» Information shown

---------------

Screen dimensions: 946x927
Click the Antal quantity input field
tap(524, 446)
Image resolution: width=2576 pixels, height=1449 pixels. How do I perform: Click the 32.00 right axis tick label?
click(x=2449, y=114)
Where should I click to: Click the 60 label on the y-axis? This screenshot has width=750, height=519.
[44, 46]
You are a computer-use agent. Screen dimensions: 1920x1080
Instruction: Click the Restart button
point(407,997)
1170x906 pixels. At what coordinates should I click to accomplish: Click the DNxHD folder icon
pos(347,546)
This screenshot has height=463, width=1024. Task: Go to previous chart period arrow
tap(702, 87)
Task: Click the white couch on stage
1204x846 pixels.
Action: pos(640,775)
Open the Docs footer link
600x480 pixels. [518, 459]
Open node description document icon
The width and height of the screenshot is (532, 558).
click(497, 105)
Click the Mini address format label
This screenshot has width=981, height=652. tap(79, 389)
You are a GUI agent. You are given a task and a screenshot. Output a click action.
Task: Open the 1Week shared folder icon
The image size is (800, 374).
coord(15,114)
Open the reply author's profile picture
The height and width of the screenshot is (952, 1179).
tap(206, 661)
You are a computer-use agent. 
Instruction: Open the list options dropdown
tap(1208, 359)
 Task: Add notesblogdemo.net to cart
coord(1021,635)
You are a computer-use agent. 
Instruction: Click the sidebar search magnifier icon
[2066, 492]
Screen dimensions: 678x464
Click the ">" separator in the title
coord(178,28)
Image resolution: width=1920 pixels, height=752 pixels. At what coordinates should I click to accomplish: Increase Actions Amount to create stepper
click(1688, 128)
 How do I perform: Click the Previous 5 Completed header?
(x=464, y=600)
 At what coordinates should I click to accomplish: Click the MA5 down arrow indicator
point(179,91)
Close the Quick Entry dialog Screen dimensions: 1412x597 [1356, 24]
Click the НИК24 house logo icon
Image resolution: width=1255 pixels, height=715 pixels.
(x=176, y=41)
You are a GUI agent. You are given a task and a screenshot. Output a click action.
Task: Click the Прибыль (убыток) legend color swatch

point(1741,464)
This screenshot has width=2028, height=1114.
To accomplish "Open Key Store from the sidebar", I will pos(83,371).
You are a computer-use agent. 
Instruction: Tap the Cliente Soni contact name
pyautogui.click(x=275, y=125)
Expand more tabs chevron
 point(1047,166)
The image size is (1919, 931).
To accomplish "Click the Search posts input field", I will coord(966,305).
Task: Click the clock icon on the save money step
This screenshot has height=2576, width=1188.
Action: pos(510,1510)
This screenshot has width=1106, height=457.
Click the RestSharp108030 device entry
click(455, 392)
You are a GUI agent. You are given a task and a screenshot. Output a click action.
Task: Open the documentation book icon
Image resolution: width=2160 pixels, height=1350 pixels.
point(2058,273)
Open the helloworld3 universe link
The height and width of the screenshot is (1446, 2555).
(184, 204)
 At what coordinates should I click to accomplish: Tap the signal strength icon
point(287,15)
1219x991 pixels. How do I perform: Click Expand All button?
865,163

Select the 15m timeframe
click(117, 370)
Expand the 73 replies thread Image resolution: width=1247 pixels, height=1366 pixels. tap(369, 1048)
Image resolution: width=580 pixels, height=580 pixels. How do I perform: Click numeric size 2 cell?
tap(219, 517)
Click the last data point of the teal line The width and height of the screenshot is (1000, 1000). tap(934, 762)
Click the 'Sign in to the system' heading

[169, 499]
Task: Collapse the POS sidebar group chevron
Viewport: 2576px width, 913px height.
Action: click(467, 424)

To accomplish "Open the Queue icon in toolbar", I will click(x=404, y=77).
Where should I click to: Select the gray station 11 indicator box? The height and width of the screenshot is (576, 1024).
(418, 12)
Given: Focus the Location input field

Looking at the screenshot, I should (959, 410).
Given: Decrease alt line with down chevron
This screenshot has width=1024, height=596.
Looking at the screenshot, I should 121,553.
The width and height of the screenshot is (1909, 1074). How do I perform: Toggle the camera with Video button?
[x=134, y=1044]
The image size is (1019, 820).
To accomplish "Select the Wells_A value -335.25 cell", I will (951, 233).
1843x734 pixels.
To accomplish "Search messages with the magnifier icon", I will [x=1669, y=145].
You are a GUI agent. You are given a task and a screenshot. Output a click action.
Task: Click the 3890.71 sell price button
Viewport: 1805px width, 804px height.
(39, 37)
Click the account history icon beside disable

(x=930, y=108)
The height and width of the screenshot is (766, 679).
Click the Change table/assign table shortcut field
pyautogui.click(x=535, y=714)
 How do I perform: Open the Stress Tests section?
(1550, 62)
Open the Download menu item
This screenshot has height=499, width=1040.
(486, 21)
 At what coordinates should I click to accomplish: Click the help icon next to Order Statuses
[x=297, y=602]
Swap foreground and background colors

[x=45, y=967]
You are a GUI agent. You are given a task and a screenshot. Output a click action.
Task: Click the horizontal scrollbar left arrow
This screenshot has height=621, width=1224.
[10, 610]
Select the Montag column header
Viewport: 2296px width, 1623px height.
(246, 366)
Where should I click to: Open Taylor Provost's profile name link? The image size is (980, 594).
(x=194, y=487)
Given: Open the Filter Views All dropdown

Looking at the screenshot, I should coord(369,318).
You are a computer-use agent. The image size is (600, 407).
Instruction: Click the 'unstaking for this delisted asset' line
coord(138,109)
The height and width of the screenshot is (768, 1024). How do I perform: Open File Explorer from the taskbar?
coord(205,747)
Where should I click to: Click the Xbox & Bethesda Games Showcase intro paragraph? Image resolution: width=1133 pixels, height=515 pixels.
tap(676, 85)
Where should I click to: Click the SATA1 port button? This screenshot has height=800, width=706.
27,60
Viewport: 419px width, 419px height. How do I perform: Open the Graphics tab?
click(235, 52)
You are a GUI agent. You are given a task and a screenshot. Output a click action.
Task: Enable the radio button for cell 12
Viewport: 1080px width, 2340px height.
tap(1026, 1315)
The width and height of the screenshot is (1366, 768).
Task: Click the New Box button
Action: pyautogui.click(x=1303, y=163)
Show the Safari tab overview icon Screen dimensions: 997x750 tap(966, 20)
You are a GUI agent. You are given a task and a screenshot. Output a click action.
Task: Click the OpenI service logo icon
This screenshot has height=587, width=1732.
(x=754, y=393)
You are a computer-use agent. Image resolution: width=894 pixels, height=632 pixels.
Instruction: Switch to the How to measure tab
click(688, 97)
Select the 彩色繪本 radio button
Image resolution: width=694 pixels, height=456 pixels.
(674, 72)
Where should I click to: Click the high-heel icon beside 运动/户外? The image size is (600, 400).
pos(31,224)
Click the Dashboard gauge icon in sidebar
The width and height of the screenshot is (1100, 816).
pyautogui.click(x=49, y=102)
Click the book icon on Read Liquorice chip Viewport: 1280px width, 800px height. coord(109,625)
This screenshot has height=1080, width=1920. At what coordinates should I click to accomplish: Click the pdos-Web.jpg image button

---------------

Reproduce the listing lines above without any change, from the line containing "At what coordinates should I click to accomplish: Tap" through the line containing "Looking at the screenshot, I should 121,553.", inclusive of both.

 At what coordinates should I click to accomplish: Tap the signal strength icon
point(287,15)
1219x991 pixels. How do I perform: Click Expand All button?
865,163

Select the 15m timeframe
click(117, 370)
Expand the 73 replies thread Image resolution: width=1247 pixels, height=1366 pixels. tap(369, 1048)
Image resolution: width=580 pixels, height=580 pixels. How do I perform: Click numeric size 2 cell?
tap(219, 517)
Click the last data point of the teal line The width and height of the screenshot is (1000, 1000). tap(934, 762)
Click the 'Sign in to the system' heading

[169, 499]
Task: Collapse the POS sidebar group chevron
Viewport: 2576px width, 913px height.
Action: click(467, 424)

To accomplish "Open the Queue icon in toolbar", I will click(x=404, y=77).
Where should I click to: Select the gray station 11 indicator box? The height and width of the screenshot is (576, 1024).
(418, 12)
Given: Focus the Location input field

Looking at the screenshot, I should (959, 410).
Given: Decrease alt line with down chevron
This screenshot has width=1024, height=596.
Looking at the screenshot, I should 121,553.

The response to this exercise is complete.